Raje created his own administrative and military systems to suit the needs of the country and time. He carried out progressive reforms and measures, gathered together and trained a sizeable number of people who were extraordinary on their own. Their loyalty to him and determination to carry on his legacy is the ethos of the Marathas and their history.
It is no exaggeration to say that he is the creator of the Maratha nation and the last Hindu nation builder Akhanda Bharat produced.
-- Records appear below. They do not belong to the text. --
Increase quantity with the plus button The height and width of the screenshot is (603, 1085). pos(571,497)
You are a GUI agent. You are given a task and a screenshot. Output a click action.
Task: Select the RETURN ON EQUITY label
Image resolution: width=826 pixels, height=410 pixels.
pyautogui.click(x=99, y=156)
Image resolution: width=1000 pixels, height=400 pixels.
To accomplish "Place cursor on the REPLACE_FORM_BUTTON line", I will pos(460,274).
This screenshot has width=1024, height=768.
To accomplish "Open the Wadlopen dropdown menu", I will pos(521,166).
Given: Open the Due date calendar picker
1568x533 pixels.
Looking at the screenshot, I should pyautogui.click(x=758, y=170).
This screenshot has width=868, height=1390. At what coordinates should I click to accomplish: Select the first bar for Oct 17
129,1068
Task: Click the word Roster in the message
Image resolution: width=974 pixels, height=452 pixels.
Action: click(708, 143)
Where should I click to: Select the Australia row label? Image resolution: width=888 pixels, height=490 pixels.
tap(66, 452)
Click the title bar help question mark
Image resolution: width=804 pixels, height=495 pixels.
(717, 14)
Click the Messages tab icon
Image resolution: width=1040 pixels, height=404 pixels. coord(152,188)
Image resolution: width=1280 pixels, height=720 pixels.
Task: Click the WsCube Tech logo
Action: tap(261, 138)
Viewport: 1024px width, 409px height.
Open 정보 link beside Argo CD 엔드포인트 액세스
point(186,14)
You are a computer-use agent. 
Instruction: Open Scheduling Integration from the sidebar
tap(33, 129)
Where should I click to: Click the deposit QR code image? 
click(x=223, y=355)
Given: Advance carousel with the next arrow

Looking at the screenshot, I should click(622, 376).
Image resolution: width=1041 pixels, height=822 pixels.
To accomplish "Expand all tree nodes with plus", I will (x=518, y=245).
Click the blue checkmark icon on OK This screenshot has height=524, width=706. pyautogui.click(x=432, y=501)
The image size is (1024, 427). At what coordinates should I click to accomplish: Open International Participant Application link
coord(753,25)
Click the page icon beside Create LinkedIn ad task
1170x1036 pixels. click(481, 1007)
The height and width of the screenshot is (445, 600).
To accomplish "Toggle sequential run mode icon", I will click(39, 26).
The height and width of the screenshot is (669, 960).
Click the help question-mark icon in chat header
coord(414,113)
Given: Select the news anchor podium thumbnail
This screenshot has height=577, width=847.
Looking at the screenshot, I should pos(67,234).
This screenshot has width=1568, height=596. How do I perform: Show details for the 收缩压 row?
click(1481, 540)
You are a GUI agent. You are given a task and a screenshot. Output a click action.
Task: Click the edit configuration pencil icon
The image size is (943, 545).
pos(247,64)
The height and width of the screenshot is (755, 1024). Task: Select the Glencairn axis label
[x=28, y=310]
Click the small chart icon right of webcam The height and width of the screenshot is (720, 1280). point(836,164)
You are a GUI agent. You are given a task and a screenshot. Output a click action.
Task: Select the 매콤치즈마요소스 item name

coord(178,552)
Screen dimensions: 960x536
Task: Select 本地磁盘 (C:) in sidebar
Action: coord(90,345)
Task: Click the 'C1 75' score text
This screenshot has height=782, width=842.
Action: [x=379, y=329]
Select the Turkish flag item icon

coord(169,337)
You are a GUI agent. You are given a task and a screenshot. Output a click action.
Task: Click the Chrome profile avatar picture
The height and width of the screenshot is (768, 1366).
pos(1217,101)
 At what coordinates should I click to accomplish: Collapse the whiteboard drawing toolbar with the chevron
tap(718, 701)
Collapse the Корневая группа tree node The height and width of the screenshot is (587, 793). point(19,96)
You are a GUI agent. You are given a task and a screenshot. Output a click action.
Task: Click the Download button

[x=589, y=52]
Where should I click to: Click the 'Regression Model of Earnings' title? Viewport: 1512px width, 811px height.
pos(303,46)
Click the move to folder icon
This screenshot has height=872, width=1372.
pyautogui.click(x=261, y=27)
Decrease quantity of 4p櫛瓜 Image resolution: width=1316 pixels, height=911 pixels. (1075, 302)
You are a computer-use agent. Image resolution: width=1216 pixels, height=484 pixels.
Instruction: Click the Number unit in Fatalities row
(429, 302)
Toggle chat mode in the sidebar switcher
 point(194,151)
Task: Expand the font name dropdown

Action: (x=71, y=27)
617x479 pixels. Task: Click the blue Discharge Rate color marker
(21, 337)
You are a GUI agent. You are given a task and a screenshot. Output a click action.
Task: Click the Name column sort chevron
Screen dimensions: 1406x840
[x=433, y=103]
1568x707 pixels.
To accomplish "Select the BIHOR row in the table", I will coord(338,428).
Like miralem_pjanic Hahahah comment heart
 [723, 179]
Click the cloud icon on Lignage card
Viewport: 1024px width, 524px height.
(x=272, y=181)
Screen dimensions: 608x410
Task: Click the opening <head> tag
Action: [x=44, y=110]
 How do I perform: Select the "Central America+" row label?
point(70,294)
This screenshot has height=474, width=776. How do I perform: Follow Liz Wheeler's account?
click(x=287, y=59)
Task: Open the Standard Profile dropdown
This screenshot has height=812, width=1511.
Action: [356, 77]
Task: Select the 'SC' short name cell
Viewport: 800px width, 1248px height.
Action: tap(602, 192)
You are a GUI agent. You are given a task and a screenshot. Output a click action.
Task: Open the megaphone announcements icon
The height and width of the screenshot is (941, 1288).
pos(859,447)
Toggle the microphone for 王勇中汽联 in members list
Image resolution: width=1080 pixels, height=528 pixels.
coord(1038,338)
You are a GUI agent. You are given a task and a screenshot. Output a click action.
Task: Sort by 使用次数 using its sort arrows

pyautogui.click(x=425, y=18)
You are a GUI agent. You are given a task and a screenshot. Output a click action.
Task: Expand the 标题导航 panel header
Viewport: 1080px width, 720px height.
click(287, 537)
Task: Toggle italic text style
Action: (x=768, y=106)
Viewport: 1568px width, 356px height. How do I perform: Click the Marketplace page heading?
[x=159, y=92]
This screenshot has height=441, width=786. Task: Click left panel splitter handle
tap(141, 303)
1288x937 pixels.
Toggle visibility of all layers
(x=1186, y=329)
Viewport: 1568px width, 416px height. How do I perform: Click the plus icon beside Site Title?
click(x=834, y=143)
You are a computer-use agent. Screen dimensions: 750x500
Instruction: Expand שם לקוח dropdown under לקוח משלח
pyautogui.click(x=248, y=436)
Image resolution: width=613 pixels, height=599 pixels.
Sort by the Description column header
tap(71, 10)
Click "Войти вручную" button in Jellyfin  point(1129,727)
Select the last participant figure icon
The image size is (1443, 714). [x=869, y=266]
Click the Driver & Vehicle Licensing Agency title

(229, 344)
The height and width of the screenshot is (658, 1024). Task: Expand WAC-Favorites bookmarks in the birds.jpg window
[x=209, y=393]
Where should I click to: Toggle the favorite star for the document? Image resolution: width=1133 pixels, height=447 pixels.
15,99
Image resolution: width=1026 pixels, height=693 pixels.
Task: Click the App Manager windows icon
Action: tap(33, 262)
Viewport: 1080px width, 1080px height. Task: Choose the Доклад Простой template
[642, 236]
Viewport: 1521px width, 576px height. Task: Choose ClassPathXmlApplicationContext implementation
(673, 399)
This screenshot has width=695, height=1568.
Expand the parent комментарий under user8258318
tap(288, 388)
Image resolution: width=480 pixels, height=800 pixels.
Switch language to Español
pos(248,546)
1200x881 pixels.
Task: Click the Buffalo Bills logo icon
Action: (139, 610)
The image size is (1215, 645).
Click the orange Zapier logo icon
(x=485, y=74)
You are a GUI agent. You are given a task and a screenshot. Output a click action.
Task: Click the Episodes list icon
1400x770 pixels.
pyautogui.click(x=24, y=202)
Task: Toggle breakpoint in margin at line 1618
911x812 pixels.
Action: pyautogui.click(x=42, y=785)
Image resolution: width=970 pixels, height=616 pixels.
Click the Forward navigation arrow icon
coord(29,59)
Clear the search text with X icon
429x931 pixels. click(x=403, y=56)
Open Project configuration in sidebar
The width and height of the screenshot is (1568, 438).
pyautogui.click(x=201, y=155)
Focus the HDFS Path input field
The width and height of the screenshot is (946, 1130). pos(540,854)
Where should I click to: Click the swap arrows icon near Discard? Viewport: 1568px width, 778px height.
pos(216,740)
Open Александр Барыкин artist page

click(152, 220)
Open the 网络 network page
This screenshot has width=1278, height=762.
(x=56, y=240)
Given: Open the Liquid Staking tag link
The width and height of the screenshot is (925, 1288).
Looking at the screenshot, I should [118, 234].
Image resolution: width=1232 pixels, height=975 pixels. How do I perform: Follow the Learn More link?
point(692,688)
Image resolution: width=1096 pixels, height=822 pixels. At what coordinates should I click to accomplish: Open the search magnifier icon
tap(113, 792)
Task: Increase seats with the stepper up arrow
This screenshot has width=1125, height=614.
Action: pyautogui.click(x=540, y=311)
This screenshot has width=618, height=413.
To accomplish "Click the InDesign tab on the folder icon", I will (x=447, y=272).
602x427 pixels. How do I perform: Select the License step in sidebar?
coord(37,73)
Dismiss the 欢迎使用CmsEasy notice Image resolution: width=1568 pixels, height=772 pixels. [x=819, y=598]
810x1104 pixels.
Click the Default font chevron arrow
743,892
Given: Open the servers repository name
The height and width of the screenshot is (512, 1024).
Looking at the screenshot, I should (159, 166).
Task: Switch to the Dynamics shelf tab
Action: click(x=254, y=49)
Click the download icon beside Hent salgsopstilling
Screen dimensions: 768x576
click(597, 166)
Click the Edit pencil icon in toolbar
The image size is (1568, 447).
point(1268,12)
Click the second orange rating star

He injected the spirit of nationalism, pride, independence and self-reliance and proved by example that Hindus can retake their heritage and rightful ownership of their land, defend and protect their borders, maintain navies and ocean-trading fleets of their own, engage in naval battles on equal terms with the mlechchhas and most importantly, fight for their survival from centuries of oppression and bondage under the Muslim invaders.
Aurangzeb had long dreamt of conquering the whole of Akhanda Bharat, which his ancestors and predecessors had vainly tried to accomplish with deceit and force but had failed miserably. With the demise of Chhatrapati Shivaji Maharaj, Aurangzeb prepared for his ambitious mission which he felt would be done with comparative ease.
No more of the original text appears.